_Data_:
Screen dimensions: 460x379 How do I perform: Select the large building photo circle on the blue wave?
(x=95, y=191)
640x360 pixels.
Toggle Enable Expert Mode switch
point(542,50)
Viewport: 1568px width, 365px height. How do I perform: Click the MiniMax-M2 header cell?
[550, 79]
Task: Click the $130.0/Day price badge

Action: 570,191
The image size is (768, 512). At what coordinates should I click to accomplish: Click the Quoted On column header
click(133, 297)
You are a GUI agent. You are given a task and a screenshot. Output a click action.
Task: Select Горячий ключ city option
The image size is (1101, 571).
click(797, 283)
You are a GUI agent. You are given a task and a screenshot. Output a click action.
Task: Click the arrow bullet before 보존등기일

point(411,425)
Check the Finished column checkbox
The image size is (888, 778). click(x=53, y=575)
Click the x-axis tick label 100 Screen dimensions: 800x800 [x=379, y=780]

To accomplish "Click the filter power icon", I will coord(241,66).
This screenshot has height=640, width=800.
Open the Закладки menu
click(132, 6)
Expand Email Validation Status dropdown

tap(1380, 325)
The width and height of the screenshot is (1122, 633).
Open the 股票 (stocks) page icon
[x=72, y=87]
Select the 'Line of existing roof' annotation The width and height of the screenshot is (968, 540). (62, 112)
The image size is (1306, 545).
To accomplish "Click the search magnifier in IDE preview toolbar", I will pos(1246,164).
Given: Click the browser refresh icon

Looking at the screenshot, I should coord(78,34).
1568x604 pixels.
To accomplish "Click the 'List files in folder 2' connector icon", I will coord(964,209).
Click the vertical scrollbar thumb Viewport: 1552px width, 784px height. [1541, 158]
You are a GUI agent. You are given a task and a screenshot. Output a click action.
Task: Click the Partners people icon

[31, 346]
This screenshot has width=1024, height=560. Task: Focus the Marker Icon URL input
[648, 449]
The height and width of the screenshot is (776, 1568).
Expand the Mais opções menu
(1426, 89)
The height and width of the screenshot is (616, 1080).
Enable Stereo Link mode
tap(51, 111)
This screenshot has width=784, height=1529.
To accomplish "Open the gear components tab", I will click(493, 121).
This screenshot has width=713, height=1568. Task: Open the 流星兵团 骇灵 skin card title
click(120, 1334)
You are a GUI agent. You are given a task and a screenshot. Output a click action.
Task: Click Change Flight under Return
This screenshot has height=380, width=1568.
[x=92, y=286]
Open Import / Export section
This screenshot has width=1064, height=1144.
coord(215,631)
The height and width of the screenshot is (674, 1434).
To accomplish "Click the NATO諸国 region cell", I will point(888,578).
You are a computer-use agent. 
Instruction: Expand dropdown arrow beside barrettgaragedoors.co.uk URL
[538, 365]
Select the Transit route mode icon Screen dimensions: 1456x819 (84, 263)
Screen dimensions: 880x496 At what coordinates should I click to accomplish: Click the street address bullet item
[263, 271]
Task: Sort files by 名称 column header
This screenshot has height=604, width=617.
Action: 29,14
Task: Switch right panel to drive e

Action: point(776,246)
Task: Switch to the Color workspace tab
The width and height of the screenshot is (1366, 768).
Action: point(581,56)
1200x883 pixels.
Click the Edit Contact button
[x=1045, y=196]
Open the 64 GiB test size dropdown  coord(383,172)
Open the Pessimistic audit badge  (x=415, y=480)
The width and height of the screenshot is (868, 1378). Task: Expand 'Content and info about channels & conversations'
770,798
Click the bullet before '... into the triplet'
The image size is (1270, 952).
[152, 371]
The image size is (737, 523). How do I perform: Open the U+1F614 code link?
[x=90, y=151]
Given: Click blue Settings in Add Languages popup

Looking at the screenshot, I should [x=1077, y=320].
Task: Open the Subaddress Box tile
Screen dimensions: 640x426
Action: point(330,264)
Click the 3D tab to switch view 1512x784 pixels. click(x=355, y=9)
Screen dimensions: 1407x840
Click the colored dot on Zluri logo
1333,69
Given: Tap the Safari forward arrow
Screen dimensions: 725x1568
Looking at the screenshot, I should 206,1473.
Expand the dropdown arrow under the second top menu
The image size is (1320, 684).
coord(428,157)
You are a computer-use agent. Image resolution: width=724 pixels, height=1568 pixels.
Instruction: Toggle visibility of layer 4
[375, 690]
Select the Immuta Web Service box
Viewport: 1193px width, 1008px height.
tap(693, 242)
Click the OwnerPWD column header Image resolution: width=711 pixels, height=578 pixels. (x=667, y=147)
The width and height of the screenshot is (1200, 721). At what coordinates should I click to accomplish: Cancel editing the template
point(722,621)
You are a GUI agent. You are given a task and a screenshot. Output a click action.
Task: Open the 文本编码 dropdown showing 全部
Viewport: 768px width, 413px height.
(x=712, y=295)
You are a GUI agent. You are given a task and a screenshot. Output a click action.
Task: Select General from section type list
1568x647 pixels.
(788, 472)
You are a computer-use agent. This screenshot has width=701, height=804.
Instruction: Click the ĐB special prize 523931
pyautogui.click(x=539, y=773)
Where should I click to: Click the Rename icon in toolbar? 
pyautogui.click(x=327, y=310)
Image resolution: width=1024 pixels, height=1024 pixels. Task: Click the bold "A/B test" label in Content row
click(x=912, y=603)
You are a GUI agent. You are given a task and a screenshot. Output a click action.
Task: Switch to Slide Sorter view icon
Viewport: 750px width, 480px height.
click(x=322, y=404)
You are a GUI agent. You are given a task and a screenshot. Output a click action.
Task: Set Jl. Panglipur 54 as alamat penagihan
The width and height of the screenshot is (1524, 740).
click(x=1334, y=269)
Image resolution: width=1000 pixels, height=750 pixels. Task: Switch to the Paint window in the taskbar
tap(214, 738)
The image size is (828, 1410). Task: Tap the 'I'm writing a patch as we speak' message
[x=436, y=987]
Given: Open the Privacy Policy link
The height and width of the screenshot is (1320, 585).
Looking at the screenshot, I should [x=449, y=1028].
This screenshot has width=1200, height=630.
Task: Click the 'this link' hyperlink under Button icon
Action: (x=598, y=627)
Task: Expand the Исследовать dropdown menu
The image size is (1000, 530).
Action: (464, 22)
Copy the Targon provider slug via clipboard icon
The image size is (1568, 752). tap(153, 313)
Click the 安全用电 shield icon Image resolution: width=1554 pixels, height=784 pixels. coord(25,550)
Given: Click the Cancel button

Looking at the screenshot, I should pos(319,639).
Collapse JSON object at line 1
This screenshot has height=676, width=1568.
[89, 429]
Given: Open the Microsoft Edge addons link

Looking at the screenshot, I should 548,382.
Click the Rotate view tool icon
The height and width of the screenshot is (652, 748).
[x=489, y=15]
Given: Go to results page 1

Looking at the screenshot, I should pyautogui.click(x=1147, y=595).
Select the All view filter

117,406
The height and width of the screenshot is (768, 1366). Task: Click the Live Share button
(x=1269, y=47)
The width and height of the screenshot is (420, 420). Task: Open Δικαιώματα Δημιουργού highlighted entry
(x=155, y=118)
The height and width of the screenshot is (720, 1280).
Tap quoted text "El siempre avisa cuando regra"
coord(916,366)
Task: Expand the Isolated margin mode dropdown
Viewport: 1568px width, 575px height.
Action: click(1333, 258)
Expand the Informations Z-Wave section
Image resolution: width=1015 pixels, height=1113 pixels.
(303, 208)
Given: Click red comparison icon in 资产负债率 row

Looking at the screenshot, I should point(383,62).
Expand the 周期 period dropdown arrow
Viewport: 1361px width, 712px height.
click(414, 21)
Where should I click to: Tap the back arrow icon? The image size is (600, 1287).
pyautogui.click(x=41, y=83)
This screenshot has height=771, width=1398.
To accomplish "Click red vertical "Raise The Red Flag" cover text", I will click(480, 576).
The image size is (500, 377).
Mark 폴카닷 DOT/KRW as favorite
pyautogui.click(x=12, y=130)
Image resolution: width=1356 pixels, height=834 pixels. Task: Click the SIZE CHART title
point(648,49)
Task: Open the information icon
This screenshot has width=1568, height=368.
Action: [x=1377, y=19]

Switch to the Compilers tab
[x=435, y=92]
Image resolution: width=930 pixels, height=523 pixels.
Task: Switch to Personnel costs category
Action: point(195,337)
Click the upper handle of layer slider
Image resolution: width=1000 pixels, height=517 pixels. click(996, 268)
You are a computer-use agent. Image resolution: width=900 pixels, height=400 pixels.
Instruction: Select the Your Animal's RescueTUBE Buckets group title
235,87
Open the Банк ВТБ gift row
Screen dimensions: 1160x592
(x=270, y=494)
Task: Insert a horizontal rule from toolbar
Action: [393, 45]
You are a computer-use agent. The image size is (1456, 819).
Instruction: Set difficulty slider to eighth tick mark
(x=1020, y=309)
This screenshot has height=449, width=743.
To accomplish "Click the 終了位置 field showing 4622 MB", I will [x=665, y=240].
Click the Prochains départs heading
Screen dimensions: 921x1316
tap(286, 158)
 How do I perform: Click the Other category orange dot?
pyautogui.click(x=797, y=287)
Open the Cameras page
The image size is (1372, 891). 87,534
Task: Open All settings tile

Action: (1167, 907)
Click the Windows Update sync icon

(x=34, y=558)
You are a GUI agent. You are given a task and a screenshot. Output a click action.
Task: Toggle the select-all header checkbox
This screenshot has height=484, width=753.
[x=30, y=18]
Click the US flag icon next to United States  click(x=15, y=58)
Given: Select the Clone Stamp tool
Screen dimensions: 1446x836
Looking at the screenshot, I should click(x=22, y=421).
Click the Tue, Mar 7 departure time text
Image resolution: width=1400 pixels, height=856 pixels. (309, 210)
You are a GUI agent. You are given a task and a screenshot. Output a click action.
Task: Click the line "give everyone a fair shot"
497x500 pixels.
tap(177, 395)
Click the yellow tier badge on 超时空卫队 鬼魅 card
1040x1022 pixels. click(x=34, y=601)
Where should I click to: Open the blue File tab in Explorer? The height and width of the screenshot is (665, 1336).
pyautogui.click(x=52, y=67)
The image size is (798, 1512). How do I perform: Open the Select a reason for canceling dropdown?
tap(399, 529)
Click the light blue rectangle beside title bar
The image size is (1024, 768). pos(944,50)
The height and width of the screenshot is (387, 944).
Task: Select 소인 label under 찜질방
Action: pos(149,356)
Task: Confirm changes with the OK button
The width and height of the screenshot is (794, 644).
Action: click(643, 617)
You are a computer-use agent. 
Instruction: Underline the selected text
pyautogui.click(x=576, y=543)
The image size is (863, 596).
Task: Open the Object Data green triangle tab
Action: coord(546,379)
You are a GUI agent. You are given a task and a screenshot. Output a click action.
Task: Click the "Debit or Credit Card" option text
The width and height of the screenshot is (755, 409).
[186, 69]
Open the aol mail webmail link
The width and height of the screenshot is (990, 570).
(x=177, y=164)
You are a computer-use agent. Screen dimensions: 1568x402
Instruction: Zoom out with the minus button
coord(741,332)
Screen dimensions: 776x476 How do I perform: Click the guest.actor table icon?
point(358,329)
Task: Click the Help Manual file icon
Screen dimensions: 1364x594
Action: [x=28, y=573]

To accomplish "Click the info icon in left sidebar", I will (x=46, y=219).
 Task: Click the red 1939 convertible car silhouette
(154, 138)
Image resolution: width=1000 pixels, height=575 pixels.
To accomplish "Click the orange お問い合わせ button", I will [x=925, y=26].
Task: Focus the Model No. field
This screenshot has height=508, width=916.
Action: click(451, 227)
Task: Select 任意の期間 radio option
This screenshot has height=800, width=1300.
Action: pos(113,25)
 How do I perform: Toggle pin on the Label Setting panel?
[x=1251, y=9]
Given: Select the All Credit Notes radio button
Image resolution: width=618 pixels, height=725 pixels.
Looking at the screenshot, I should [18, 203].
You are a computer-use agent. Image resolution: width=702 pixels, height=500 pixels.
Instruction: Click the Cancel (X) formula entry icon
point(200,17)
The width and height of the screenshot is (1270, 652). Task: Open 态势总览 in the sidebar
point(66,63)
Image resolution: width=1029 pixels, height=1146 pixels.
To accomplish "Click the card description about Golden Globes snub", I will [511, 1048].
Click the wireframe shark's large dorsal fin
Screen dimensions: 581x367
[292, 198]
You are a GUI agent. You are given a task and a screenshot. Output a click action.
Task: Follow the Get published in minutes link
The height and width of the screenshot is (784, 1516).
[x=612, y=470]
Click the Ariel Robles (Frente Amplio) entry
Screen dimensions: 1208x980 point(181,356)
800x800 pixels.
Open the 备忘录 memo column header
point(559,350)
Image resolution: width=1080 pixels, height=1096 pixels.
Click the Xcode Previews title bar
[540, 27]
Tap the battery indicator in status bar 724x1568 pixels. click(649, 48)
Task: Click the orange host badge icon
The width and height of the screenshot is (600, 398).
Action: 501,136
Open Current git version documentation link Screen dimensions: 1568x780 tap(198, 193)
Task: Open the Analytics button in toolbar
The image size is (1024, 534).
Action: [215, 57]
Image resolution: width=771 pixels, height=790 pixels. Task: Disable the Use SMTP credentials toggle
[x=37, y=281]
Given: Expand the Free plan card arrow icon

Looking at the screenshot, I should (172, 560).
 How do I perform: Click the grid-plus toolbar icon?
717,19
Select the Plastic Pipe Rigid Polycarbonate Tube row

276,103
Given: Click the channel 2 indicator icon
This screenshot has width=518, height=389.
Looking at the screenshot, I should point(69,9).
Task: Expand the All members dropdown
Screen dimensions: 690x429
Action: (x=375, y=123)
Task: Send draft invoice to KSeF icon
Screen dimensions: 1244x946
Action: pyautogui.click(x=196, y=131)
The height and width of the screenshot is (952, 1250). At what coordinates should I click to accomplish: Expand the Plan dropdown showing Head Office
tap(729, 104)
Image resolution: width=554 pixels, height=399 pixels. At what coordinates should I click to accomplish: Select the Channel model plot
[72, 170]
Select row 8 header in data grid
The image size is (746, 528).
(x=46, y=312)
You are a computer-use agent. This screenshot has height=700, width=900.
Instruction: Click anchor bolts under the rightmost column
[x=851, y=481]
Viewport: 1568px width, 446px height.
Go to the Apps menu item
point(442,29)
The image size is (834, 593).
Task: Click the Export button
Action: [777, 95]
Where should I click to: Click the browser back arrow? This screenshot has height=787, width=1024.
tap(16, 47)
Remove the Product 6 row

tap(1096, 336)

_What to produce_:
In the listing above, find each line with the word "radio" and copy it.

_Result for this exercise_:
Task: Select 任意の期間 radio option
Given: Select the All Credit Notes radio button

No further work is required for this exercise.